The data-shift with each transmission can happen when the SPI slave recognizes an (unexpected) additional clock pulse. Looking at the SSI protocol description on Wikipedia this actually makes sense:
In order to transmit N bits of data the master emits N clock cycles, followed by another clock pulse to signal the end of the transfer (so-called "Monoflop Time" - referring to the original hardware implementation of the SSI interface). Since the SPI protocol / SPI slave does not know about this additional clock pulse, it begins to output the first bit of the next data byte, which is in turn not recognized by the SSI master. As a result this leads to a shift in the data bits recognized by the SSI master on the next SSI frame.

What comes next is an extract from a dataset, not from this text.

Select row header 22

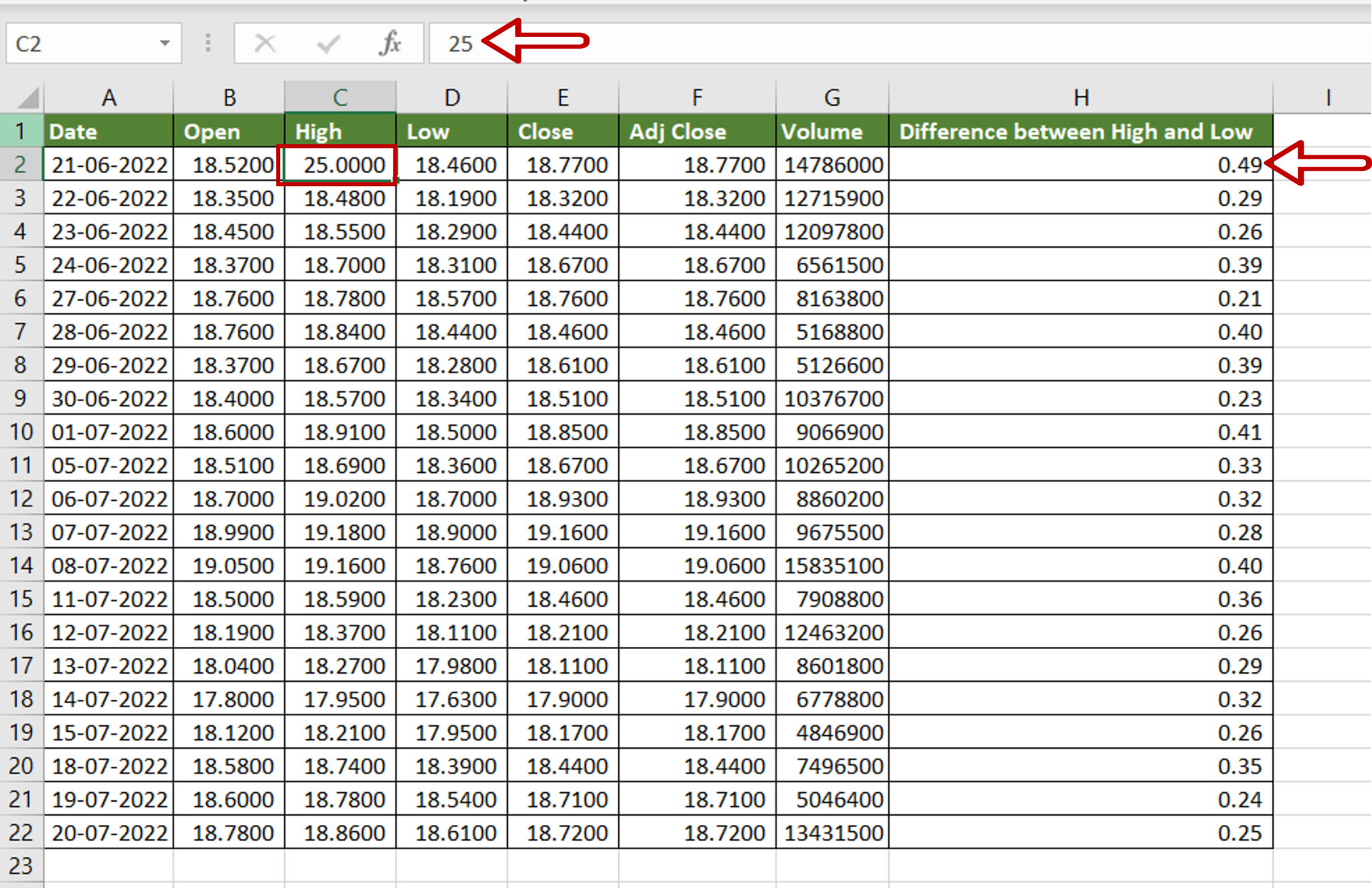[21, 832]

Unfortunately, it is not easy to handle the Monoflop time correctly with the SPI slave. In order to deal with the additional clock pulse, we could try to set the SPI frame size to 25 bits on the slave side. Since the STM32 hardware only supports SPI frame sizes between 4 bit and 16 bit, the only choice is to set it to 5 bit. This is not very convenient, since we need to convert the 3 byte (24 bit) output data into 5 blocks of 5 bit (24 bit output data + 1 bit dummy data), but it should work for a "normal" transfer.
Things get more complicated though, if we also want to handle the cases "Multiple transmissions" and "Interrupting transmission" correctly. We need to monitor the clock signal to be able to detect the monoflop timeout. This can be done using a STM32 hardware timer with an external trigger. When the timer expires, we need to reset the SPI unit (in order to handle an interrupted transmission) and update the output value. This "simple" task can be quite challenging since it requires a couple of instructions - requiring a fast MCU depending on the SSI clock frequency.
Alternatively the SSI protocol can be implemented using a software-only "bit banging" solution. But this requires a fast MCU as well in order to handle a fast SSI clock correctly.
IMHO the best solution is to use a small (inexpensive) FPGA to implement the SSI slave and let the MCU feed it with data over a traditional SPI interface.